The woman has seven children, five of whom need her badly. The neighbor lady went to the courthouse for temporary emergency custody of the three youngest ones. Daisy doesn’t even have her phone number. I wonder if she’ll have to fight her in court to get them back. I can’t help feeling like the nightmare is just beginning for her.
The father of two of the kids is dead, and the father of the rest of them is in prison for raping and sodomizing their daughter. I wonder if she’ll get custody of any of them back.
Then I feel terrible for even thinking that.
July 31st, 2024
Wednesday
4:11pm
Daisy seems a little better today, and hasn’t cried as much.

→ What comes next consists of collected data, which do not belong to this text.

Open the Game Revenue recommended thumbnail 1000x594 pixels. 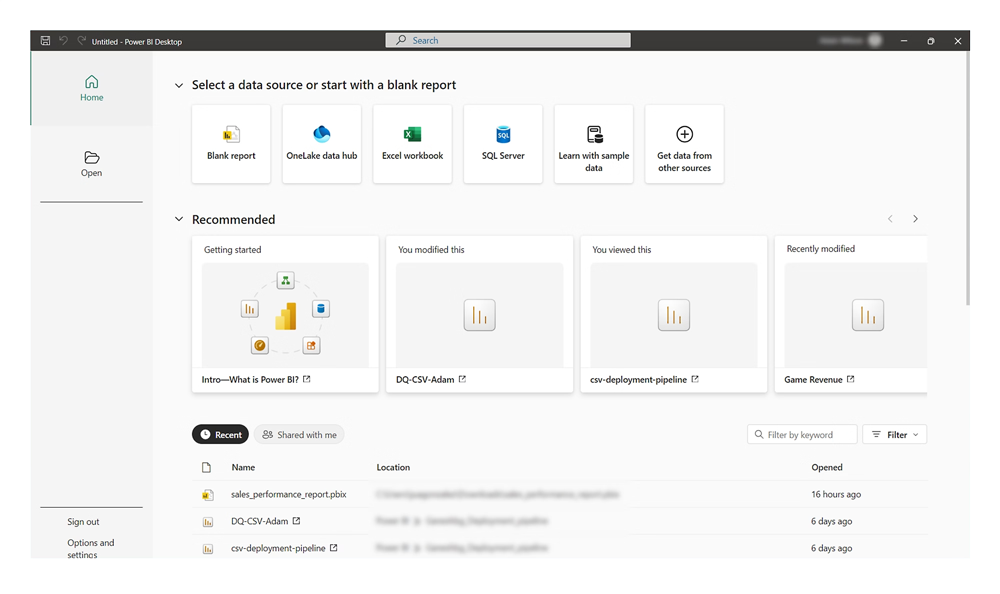850,315
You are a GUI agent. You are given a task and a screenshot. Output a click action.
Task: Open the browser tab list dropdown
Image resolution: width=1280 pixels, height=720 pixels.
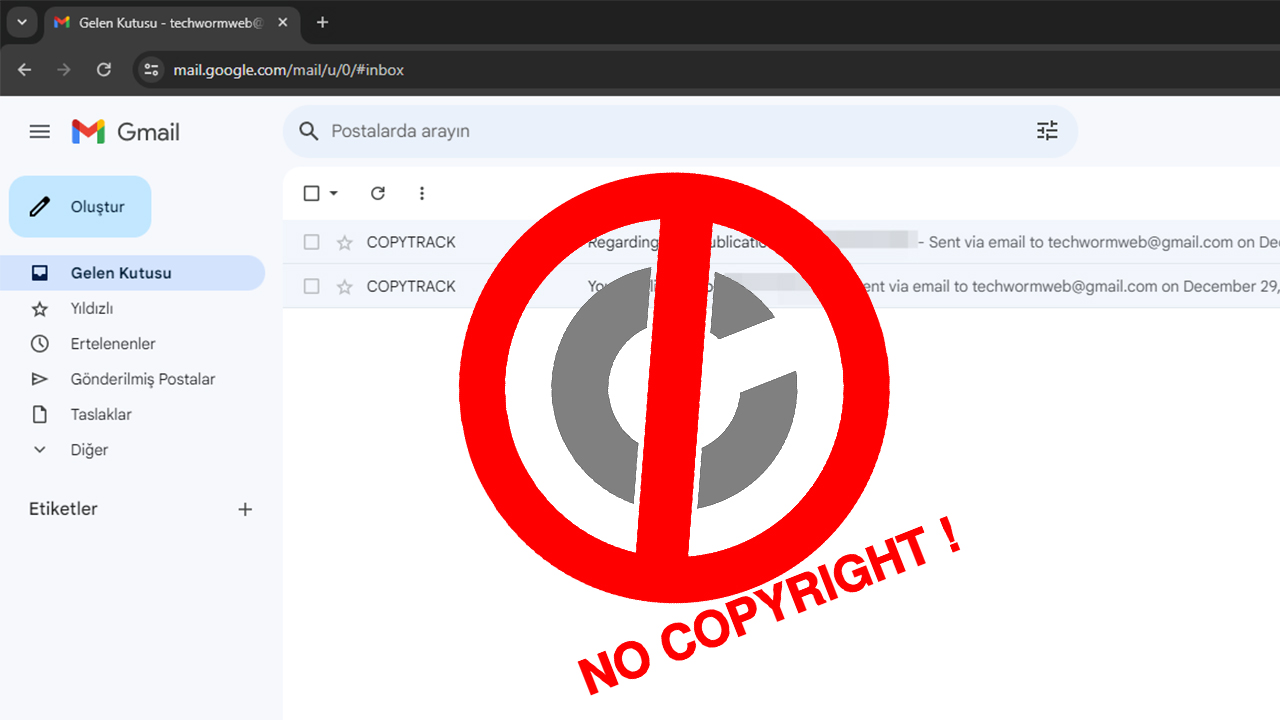[x=21, y=22]
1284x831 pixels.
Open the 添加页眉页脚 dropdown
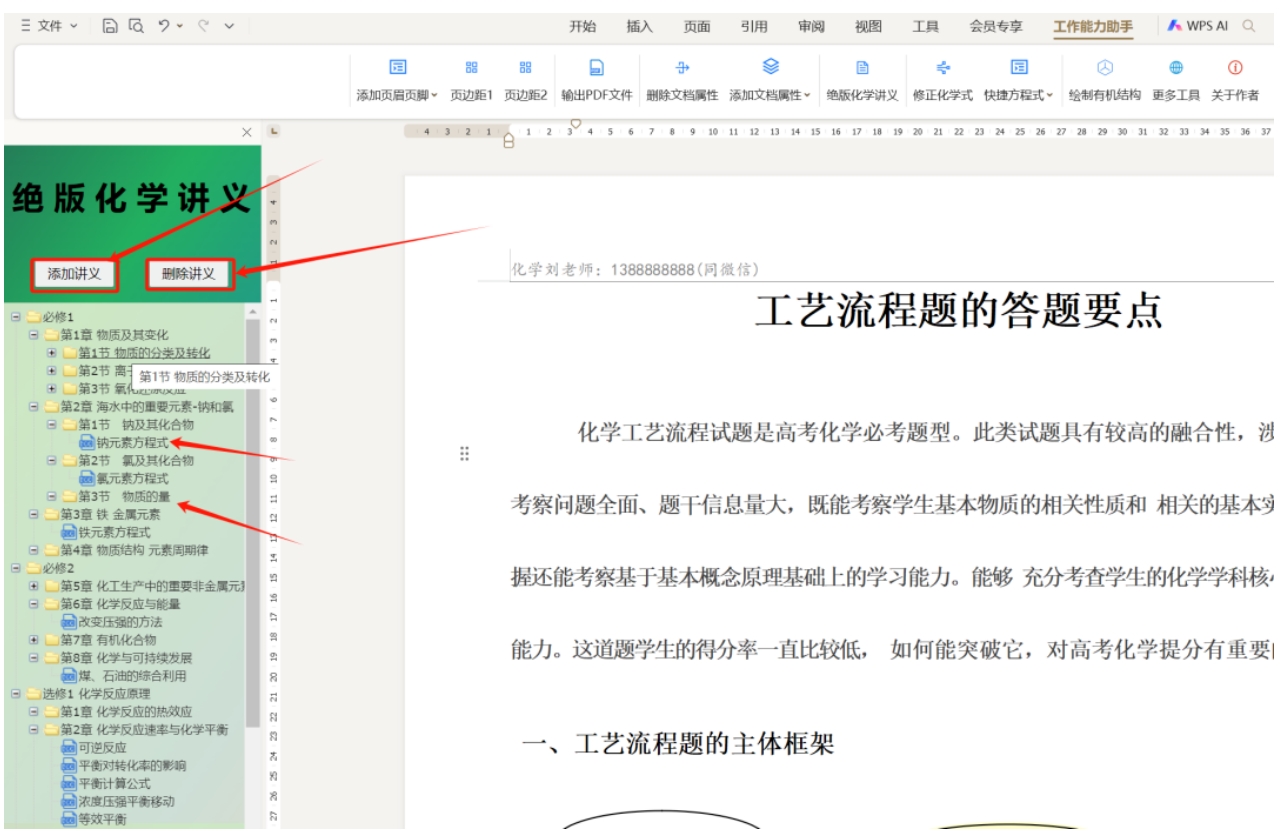pos(397,95)
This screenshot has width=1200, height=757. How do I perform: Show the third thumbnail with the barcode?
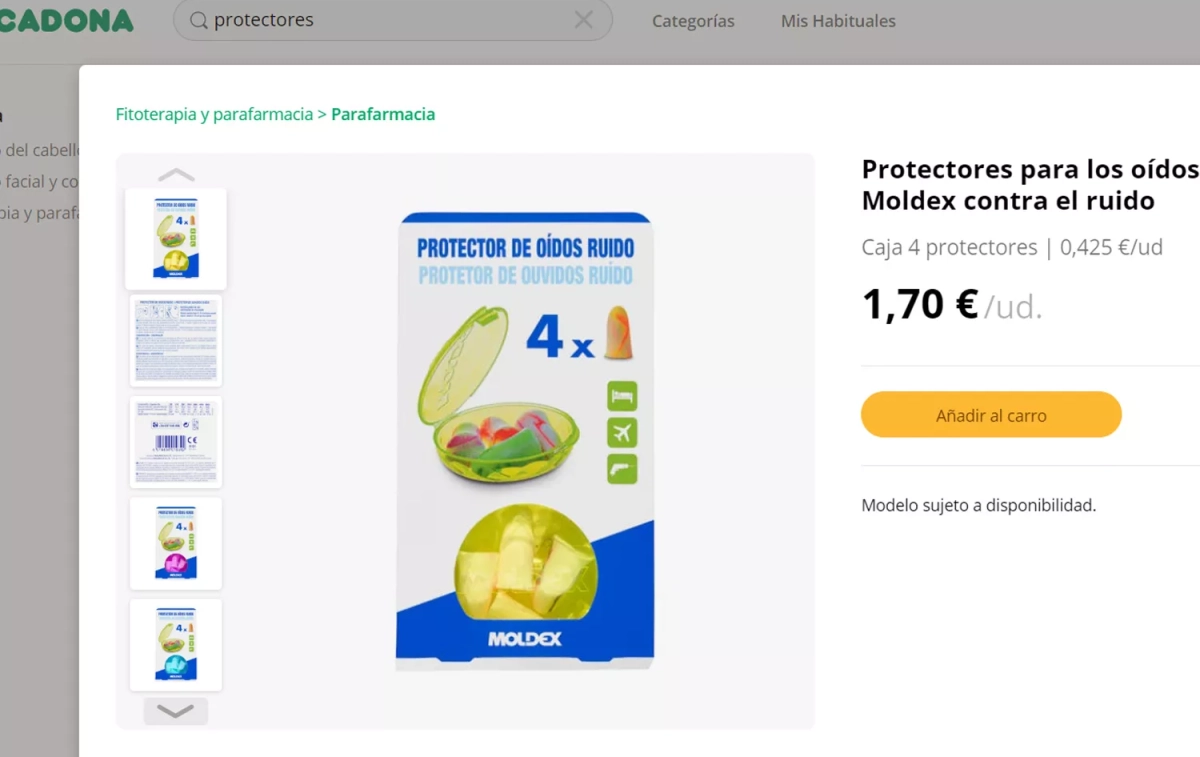[x=176, y=442]
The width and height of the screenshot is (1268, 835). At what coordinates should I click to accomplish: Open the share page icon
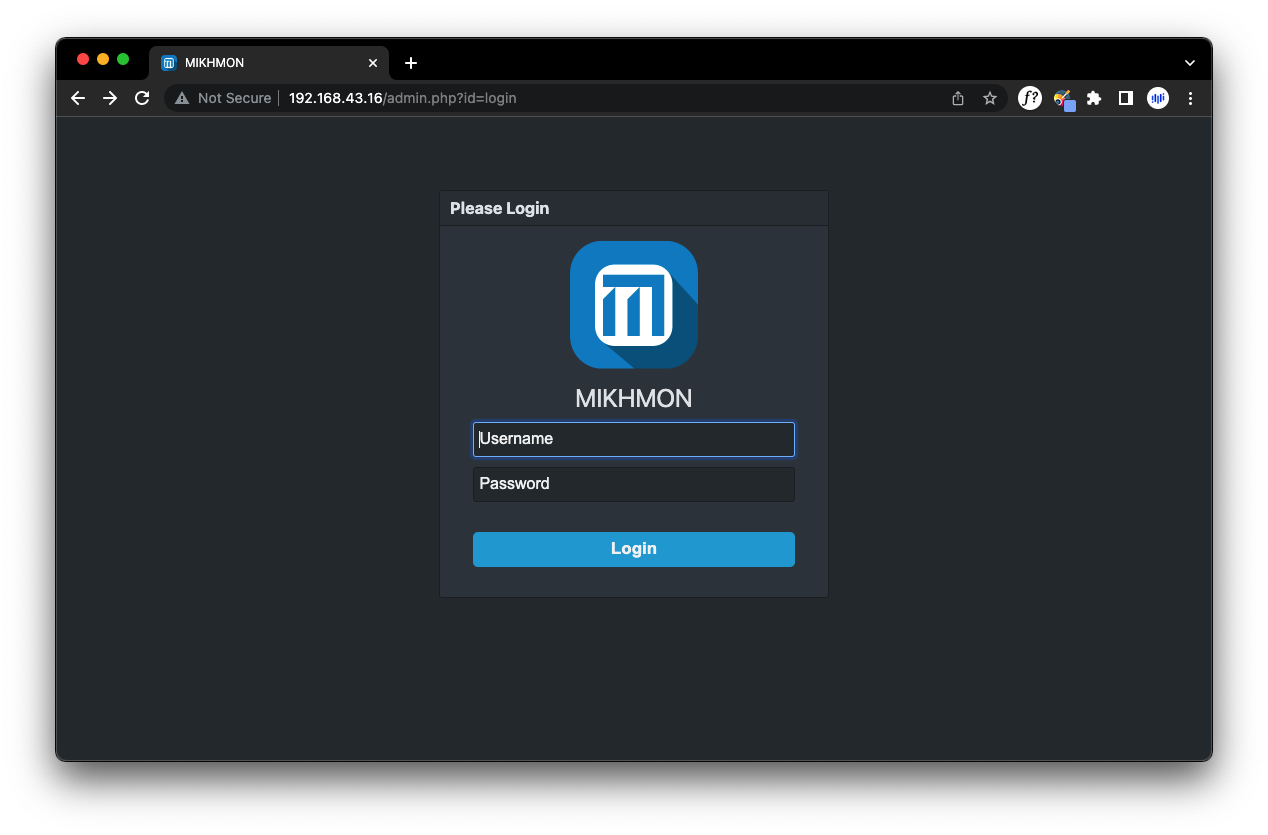(x=958, y=98)
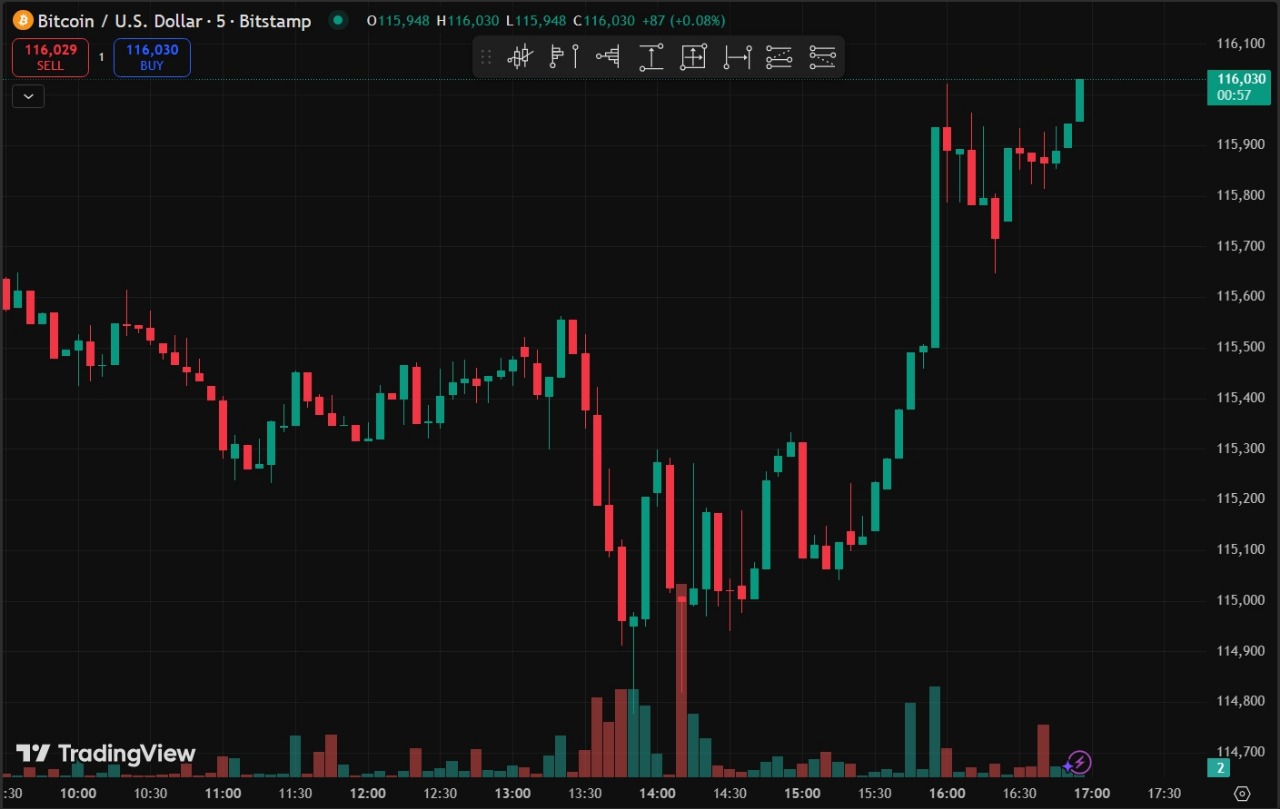This screenshot has width=1280, height=809.
Task: Select the date and price range box tool
Action: click(x=693, y=57)
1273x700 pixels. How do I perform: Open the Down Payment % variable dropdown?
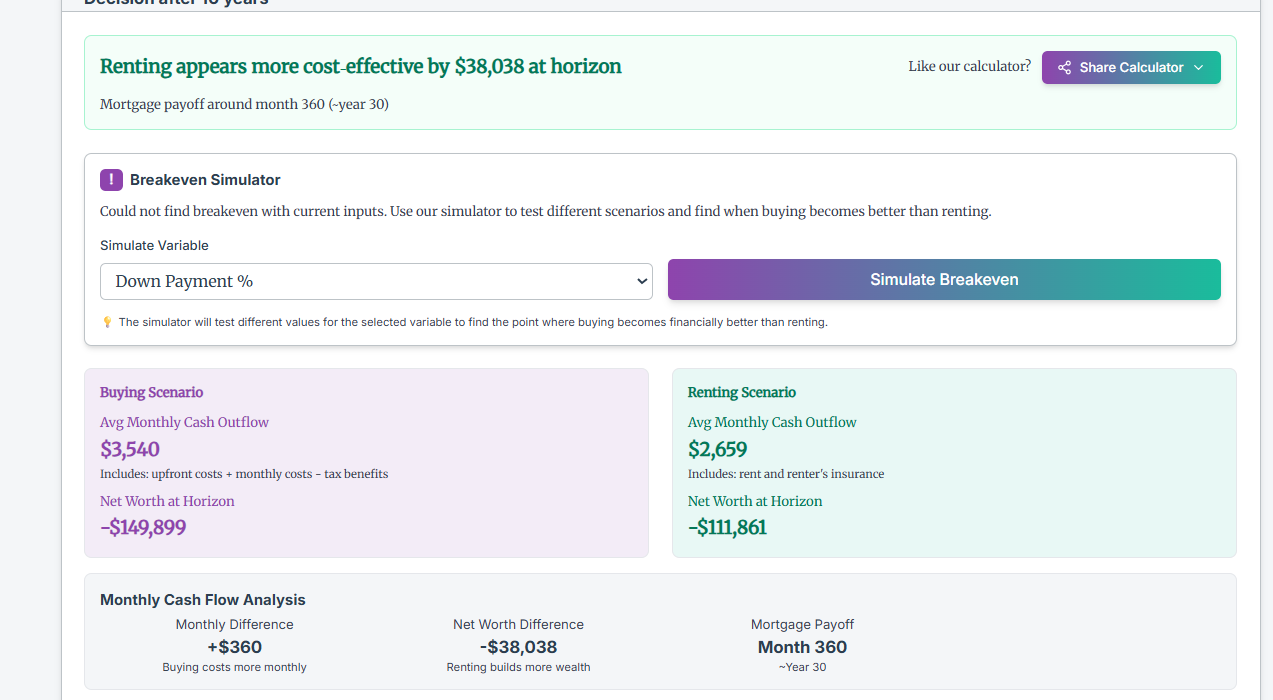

She decided that she doesn’t want the neighbor lady (who now has custody of three of the kids) to have the kids. She might have to be shipped back to Somerset County to fight that case. Daisy also got a message from Little Man, the ex-boyfriend who repeatedly tried to kill her. He sends his condolences. And his “love.”
Ridiculous.
She’s serving this sentence for hindering HIM. And now her mother died. Yesterday, she said, “This puts the last nail in the coffin of the Little Man thing. I’m here because of you! And my mother DIED!”
I hope she’s right.
She didn’t respond to his message. I have told her before about Crystal Leschner, whose boyfriend stabbed her to death, and then cut up her body and put it in a suitcase in a shed in his backyard in Pittsburgh.
That was the first story I covered as a reporter for the local newspaper. I interviewed her family.
It was awful.
Crystal had said that if she ever went missing, he would be the reason.
She turned out to be right.
August 2nd, 2024
Friday
8pm
I talked to my boys. They were playing a game with their cousin where the floor is lava, they each own different territories, and cheese is money. They each get five cheese for pushing each other into the lava.
I got a book at the library today called, “Drug Use for Grownups: Chasing Liberty in the Land of Fear,” by Dr. Carl L. Hart.
Sounds like a good read.
August 3rd, 2024
Saturday
1:30pm
Kimberly is talking to a Lieutenant because Officer Kibbe (yes, I’m naming names) is doing invasive pat searches. According to Kimberly, following one such search last week, she said, “Oh! You just touched my coochie lips!”
Kibbe responded, “That’s okay, because I bought your dinner.”
Disgusting.
We’ll see what happens.
Probably nothing.
Kimberly is effectively off work until the “investigation” is over.
In this book, “Drug Use for Grownups,” it says that 70% of people who use drugs do not become addicted to them.
The author, Dr. Carl L. Hart, tried a whole bunch of drugs in his research for this book, even becoming (on purpose) physically dependent on heroin so he could experience the withdrawal symptoms.
Interesting.
“The degree of civilization in a society can be judged by entering its prisons.”